Thank you, O God, for the light-bringing, life-giving King who calls us out of religious emptiness and darkness into the brilliant light of His beautiful love!

 

[1] Alan Hirsch and Tim Catchim, The Permanent Revolution. (San Francisco, CA: Jossey-Bass, 2012), p.3

[2] Ronald J. Kernaghan, Mark. The IVP New Testament Commentary Series. Ed., Grant R. Osborne. Vol.2 (Downers Grove, IL: InterVarsity Press, 2007), p.224.

[3] J.C. Ryle, Mark. The Crossway Classics Commentaries. (Wheaton, IL: Crossway Books, 1993), p.177-178.

[4] Soren Kierkegaard. Attack Upon Christendom. (Princeton, NJ: Princeton University Press, 1968), p.123.

[5] RJN, “While We’re At It,” First Things. November 2005.

[6] Calvin Miller, O Shepherd, Where Art Thou? (Nasvhille, TN: Broadman & Holman Publishers, 2006), p.34-35.

[7] Timothy George and John Woodbridge, The Mark of Jesus (Chicago, IL: Moody Publishers, 2005), p.15.

[8] William Faulkner. Light in August. (New York: Vintage Books, 1990), p.487.

 

5 thoughts on “Mark 11:27-33

  1. Pingback: Mark | Walking Together Ministries

  2. My good friend, you so thoroughly bashed yourself with your own message; it made me think of a group of monks walking in a circle inside the compound lashing themselves on the back with a whip for hours on end. You just barely missed being a good monk; thanks to Calvary you can just be a regular guy!

    Sure appreciate what your saying with this message………….God deliver me from the Pharisee, the one pleading now openly each morning. God deliver me from the evil man, myself – Augustine. Your journey through Mark is making a mess of my tidy little theological construction of the American brand of gospel speak. Gotta luv it and we do love it when our pastors are actually real, as in genuinely sincere enough to be “one of us” out here among the rabble of common men.
    Thank you Wyman, your honesty is breath taking at times. 🙂

    • Thank you John! It’s hard to escape the fact that Jesus’ hardest words and greatest conflicts were for and with the religious establishment! Appreciate you brother.
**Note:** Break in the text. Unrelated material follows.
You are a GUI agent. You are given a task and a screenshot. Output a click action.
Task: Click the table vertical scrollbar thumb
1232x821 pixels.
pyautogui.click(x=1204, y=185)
    • Hey Jeremy. Thanks for stopping by and for your comment. I completely agree that he was talking to the Jewish religious establishment, as I mention in the sermon. I’m guessing you disagree with my application of His words in principle to the religious establishment in Christian churches as well? A modern day application does not negate the original historical context, of course, and I trust the sermon recognizes both as I’ve just skimmed and reviewed it again. It is, of course, more than fine if you disagree with my application, but I would argue that both church history and my own personal experiences justify the application.The Christian religious establishment oftentimes has shown the same errors as the Jewish and, as such, the application is warranted and the censure of Jesus falls upon all who do these things. Again, if you disagree with this specific application that’s fair enough. But the method of making application out of the limits of original historical context is certain homiletically warranted, though it should be carefully done and must be textually faithful.